**Provided passage:**
-*-*-

The radio frequency intruder detection system of the present invention provides a substantially improved method of securing the physical integrity of a variety of metal structures of varying shapes and sizes by detecting any attempts to penetrate through a zone of protection which surrounds the metal structures. One of the metal structures which may be protected is an airplane. Another is a vehicle such as a trailer or any other similar object. Still another is a metal housing such as a hangar.
A radio frequency intrusion detection system is provided. The invention uses the metal structure to be protected as one part of a radiating antenna system. The metal structure is energized against ground thus establishing strong near electromagnetic fields completely surrounding the metal structure. These near fields are monitored by radio frequency pickup devices which detect any changes from the quiescent, undisturbed or normal state of the near field electromagnetic pattern.
FIG. 1a shows the feeding mechanism of the metal structure for the detection system;
FIG. 1b shows the feeding mechamism for the metal structure with supports for the metal structure;
FIG. 2a shows the basic detection system and its near field radiation;
FIG. 2b illustrates schematically in a top view of FIG. 2a the near field electromagnetic radiation and zone of coverage for the intrusion detection system for the metal structure;
FIG. 3 shows schematically the top view of the intrusion detector system for a metal structure;
FIG. 4 illustrates a block diagram of the receiving apparatus for the intrusion detector system;
FIG. 5 shows the radial response of a vehicle intruder protection system (VIPS);
FIG. 6 shows the circumferential response of a vehicle intruder protection system (VIPS);
FIG. 7 shows schematically a monopole intrusion detection system; and
FIG. 7a shows in a top view the zone of detection of FIG. 7.
Now referring to FIG. 1a, metal structure 10 energized by RF source 11 is schematically shown as a floating rectangular volume above ground. Obviously real structures have under-supports. It is also noted that the intrusion detection system is independent of the kind and shape of the metal structure.
FIG. 1b shows metal structure 20 energized by RF source 21. Metal structure 21 is illustrated with under-supports 20a-20c. These under-supports are electrically nonconducting such as concrete. There are many other under-supports that may be utilized in place thereof, the only requirement being that they are electrically nonconductive and electrically insulate the metallic structure from ground.

-*-*-

**Given entries:**
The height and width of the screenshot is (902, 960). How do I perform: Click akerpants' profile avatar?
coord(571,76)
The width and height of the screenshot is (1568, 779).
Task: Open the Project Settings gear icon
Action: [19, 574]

-*-*-

**To do:**
1. In the intrusion detection passage, what material is given as an example of the electrically nonconducting under-supports?
2. Recast the paragraph of the intrusion detection passage that begins "A radio frequency intrusion detection system is provided" as a short bulleted list that keeps its main facts.
3. Please proceed with the intrusion detection passage, picking up right after its final sentence.

**Results by task:**
1. Concrete.

2.
- The invention is a radio frequency intrusion detection system.
- The metal structure being protected serves as one part of a radiating antenna system.
- The structure is energized against ground, which creates strong near electromagnetic fields that completely surround it.
- Radio frequency pickup devices monitor these near fields and detect any change from their quiescent, undisturbed or normal state.

3.
As shown in FIGS. 2a and 2b, basically metallic structure 30 operates as an antenna with relatively strong near fields. The concentration of the near fields can be partly controlled by the distance, DT, from metallic structure 30, at which ground wire 32 is placed, and also the distance, DR, between ground wire 32 and receiving wire 34. Receiving wire 34 is part of the detection system which will be explained later. The wires need not conform to any particular geometric shape (including the specific shape of the protected structure) and do not even need to be continuous. However, for relatively uniform detection strength the ground wire and the receiver wire should be approximately parallel or concentric (depending upon the layout of the wires). The power required to energize the metallic structure, as used in the initial experiments, was between 50 and 100 milliwatts. However, this power can, no doubt, be severely lowered for no attempt was made to maximize the transfer of power from the generator to the metallic structure, from the near field to the receiver wire; also, no sophisticated detection techniques were employed. Nominally the receiving wire (the option is available of placing it on either side of the ground wire, relative to the metallic structure) should be within DR =λ/2 of the ground wire (λf=c, f=operating frequency of the signal generator feeding the metallic structure, λ=wavelength, c=velocity of electromagnetic energy). Further separation tends to lessen the sensitivity of the receiving wire; a closer distance tends to confine the near fields between the two wires and restrict the upward and outward thrust of the fields. As shown in FIG. 2b, there is omnidirectional control with the zone of initial detection being shaded area 35.
As stated before, the receiver wires continually monitor the near field surrounding the metal structure and serve as conduits for the transmission of disturbances of the near field, which appear at the final output as a modulation of the undisturbed signal. This modulation of voltage fluctuation from a steady state output can be viewed visually, as in strip chart recordings, or can be used to trigger an alarm. FIG. 3 shows a schematic of the physical layout of the testing of the system. Radio frequency oscillator 41 feeding metal structure 40 was modulated at 1000 Hz. Only one receiver input (input 1, input 2 shorted) was used in the initial experiment, and the received signal was detected by two crystals (1N21B), one for each wire (wires 1a and 1b in FIG. 3). Then each detected signal was fed into separate 1000 Hz amplifiers, from which a DC output was fed into a conventional two-channel strip chart recorder. Conventional baluns 4 and 48 were utilized to obtain a signal output.
There is also provided a modified technique and system for improving overall system sensitivity, particularly, increasing the sensitivity of the entry at 180 degrees. Filtering is also utilized to limit system noise; non-human disturbances, and other disturbances (either environmental or structural) which could cause perturbation in the near field and thereby trigger false alarm, i.e., structural flapping of airplane wings in high wind. Finally, there is established a control of the threshold level at which a voltage fluctuation could trigger an alarm thus lowering the false alarm rate.
The modified system is shown schematically in FIG. 4. Two receiving ports are included, one at 0 degrees and the second at 180 degrees. There is no restriction on the number of ports other than consideration of practicality for the size of the structure and the area to be protected.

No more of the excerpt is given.